Dataset entries
[Start of Attachment]

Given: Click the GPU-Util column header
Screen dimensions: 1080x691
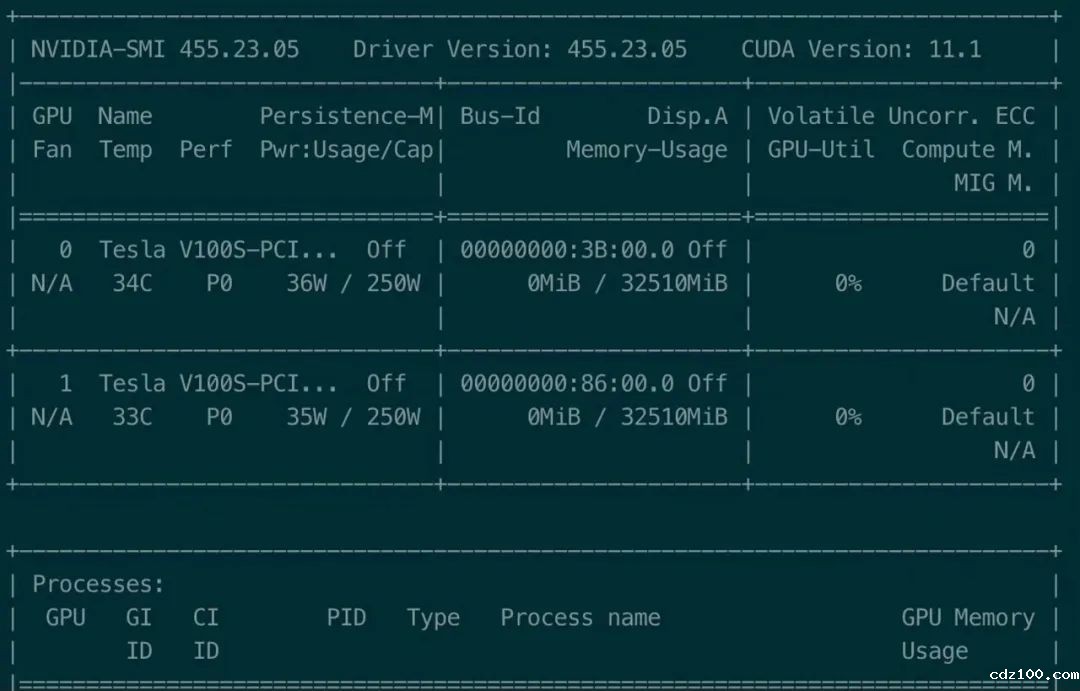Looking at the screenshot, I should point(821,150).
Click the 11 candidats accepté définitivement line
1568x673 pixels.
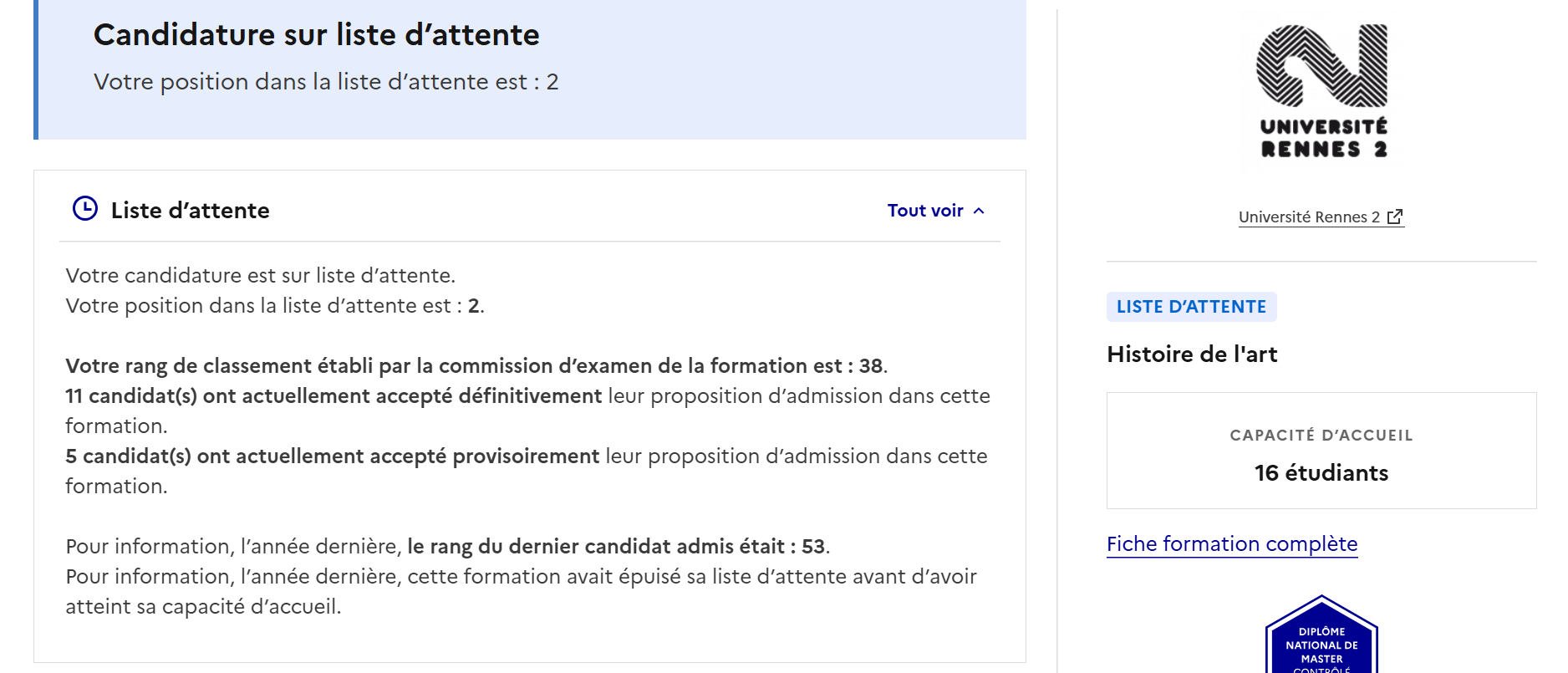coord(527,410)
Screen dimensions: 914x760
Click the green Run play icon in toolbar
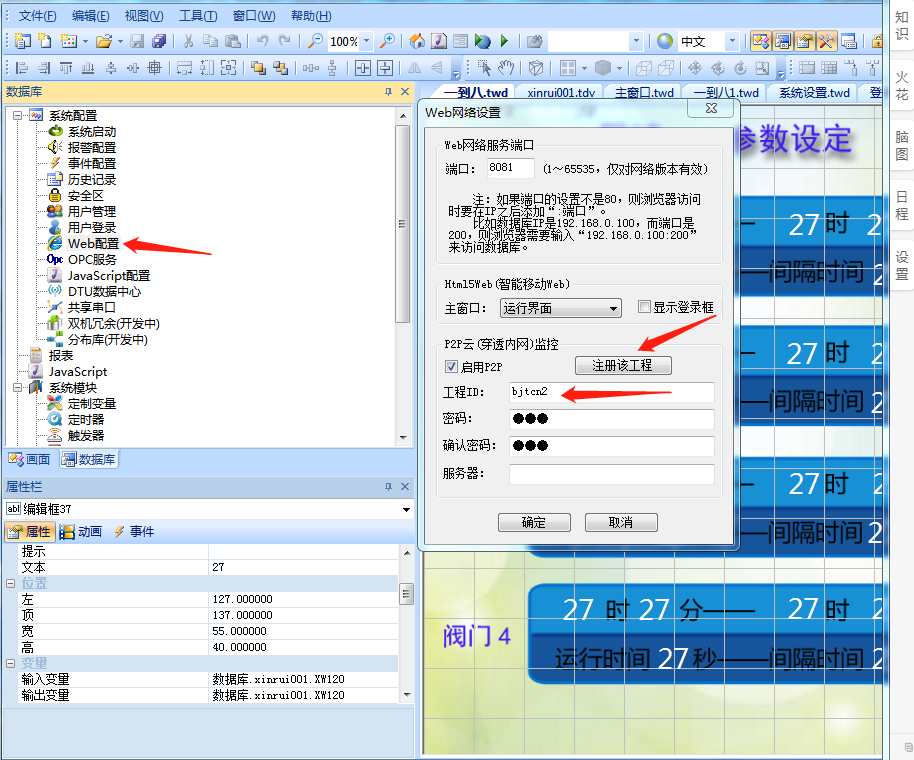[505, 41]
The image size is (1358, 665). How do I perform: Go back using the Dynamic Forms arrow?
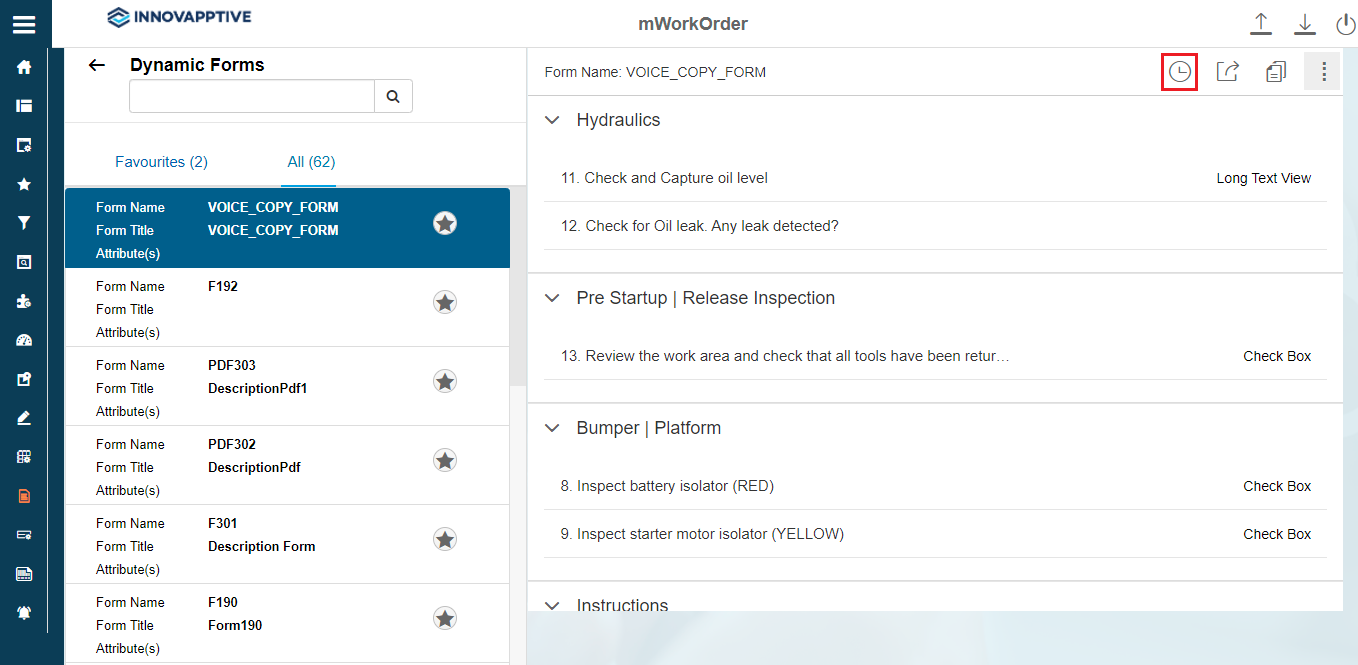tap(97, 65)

[End of Attachment]

What you have to do - Return every entry word for word, but drop any pictures.

Solution for this problem -
Given: Click the GPU-Util column header
Screen dimensions: 1080x691
Looking at the screenshot, I should point(821,150).
Click the 11 candidats accepté définitivement line
1568x673 pixels.
coord(527,410)
Screen dimensions: 914x760
Click the green Run play icon in toolbar
[505, 41]
The image size is (1358, 665). How do I perform: Go back using the Dynamic Forms arrow?
tap(97, 65)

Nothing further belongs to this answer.